======== Records shown ========

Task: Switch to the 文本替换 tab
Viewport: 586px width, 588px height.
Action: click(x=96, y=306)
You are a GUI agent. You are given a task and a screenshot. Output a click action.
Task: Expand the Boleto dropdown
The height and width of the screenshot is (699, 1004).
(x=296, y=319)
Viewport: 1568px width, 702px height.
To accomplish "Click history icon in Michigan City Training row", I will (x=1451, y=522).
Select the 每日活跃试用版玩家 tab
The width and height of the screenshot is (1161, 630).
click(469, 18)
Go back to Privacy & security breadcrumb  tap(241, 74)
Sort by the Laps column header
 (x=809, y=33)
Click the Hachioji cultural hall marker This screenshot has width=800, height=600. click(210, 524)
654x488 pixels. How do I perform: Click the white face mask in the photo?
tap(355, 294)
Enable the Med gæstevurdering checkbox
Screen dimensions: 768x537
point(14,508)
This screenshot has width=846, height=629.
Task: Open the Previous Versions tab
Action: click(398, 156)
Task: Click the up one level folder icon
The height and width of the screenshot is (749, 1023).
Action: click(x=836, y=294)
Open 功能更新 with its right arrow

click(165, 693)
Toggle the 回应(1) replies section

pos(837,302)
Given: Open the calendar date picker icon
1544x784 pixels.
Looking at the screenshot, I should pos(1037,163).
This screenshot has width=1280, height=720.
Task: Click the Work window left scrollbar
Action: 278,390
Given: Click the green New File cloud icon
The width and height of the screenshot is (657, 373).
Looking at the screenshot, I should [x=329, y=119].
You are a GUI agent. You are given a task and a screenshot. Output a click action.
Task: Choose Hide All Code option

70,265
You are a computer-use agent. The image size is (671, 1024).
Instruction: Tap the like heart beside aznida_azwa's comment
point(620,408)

========

Work required: Reproduce verbatim everything in the material from the line containing "Task: Click the up one level folder icon" down to the line containing "Action: 278,390", both lines included.

Solution for this problem:
Task: Click the up one level folder icon
The height and width of the screenshot is (749, 1023).
Action: click(x=836, y=294)
Open 功能更新 with its right arrow

click(165, 693)
Toggle the 回应(1) replies section

pos(837,302)
Given: Open the calendar date picker icon
1544x784 pixels.
Looking at the screenshot, I should pos(1037,163).
This screenshot has width=1280, height=720.
Task: Click the Work window left scrollbar
Action: 278,390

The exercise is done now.